Envisage-t-elle de devenir la première femme présidente du pays ? « Nombreux sont ceux qui l’y encouragent. Mais elle ne décidera de rien sans le consentement de son mari », assure Liliana Lombardo. « Elle a l’énergie et la volonté du pouvoir. Mais en a-t-elle les ressources ?

La maîtrise de l’appareil et la légitimité historique sont du côté de Laurent », conclut un ami du couple. Ces dernières semaines, la vice-présidente du FPI a vu son autorité au sein du parti contestée. Lors d’une réunion, le ton est monté entre elle et une autre dirigeante. Simone lui a alors rappelé qu’elle avait « fondé le FPI ». « Nous, c’est Laurent Gbagbo que l’on connaît », se serait-elle vu répondre.

*Après la publication de cet article, l’avocat de Simone Gbagbo, Me Rodrigue Dadjé, a souhaité préciser la citation qui lui était prêtée.


Ces couples à l’épreuve du pouvoir

• Nelson et Winnie Mandela

Nelson et Winnie Mandela © Ron Haviv/VII/REDUX-REA

Elle a incarné le combat de son mari lors de ses vingt-sept années de prison mais elle n’a pas exercé le rôle de première dame après son élection, en 1994. Séparé dès 1992, le couple a divorcé en 1996, deux ans avant que Madiba se remarie avec Graça Machel.
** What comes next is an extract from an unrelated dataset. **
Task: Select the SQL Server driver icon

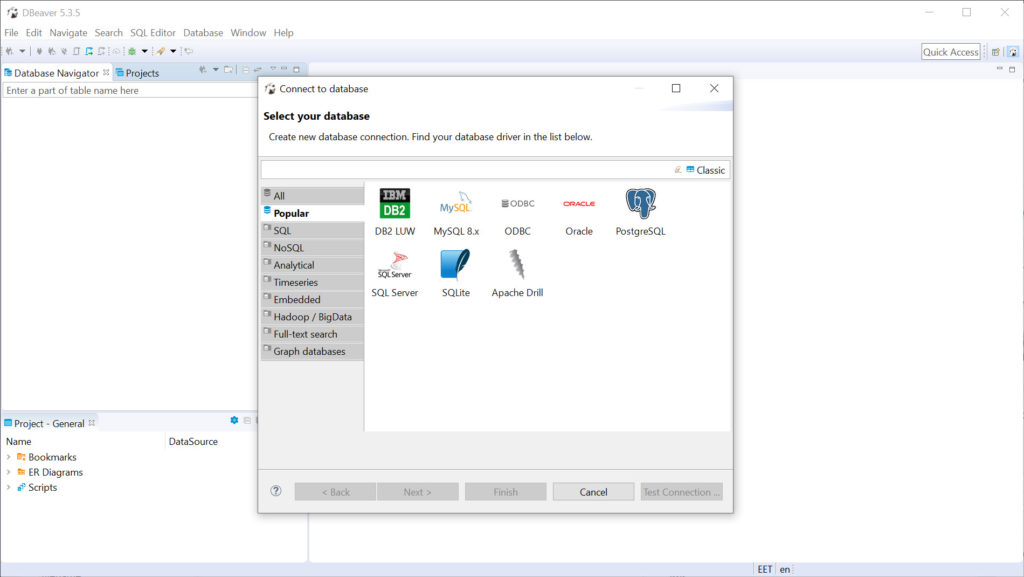Action: [394, 266]
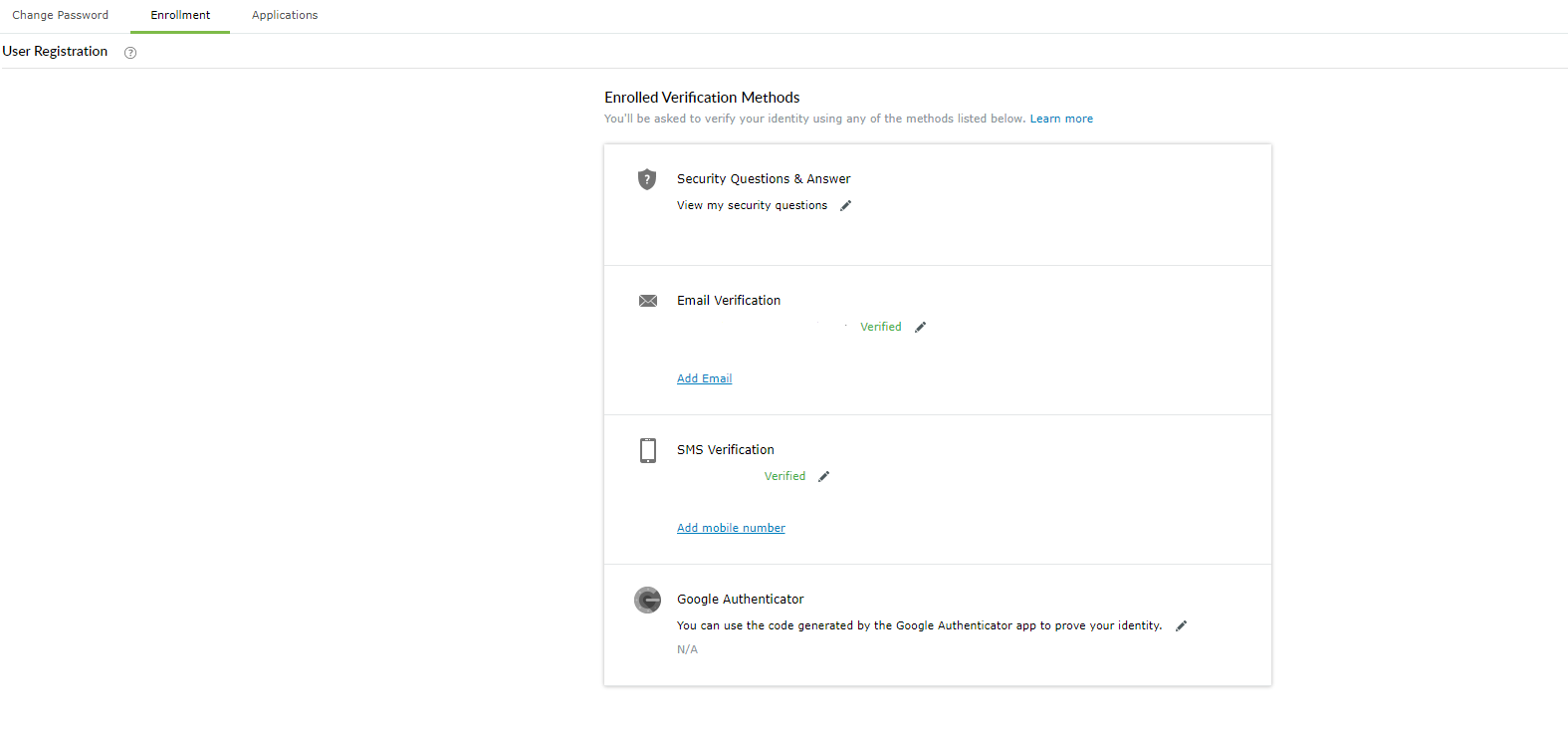Click the Add mobile number link
Viewport: 1568px width, 734px height.
[x=731, y=528]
• François Hollande et Ségolène Royal

Avant qu’il devienne chef de l’État, de 2012 à 2017, elle a été la première femme à passer le premier tour d’une présidentielle française, en 2007. Cette élection a d’ailleurs scellé leur rupture, intervenue après la défaite face à Nicolas Sarkozy au second tour.

• Bill et Hillary Clinton

L'ancien président américain Bill Clinton et sa femme Hillary en 2016, lorsque cette dernière était candidate à la présidentielle. © Andrew Harnik/AP/SIPA

Malgré leurs difficultés, parfois très exposées, ils sont parvenus à sauver leur mariage. Il a dirigé les États-Unis de 1993 à 2001, avant de soutenir sa femme dans sa tentative infructueuse en 2016.

• Habib et Wassila Bourguiba

Deuxième épouse du président tunisien, première dame de 1962 à 1986, Wassila était une femme très engagée. À tel point qu’elle se permit de contredire son mari dans une interview à JA en 1982. Leur divorce fut prononcé alors que Bourguiba était encore au pouvoir.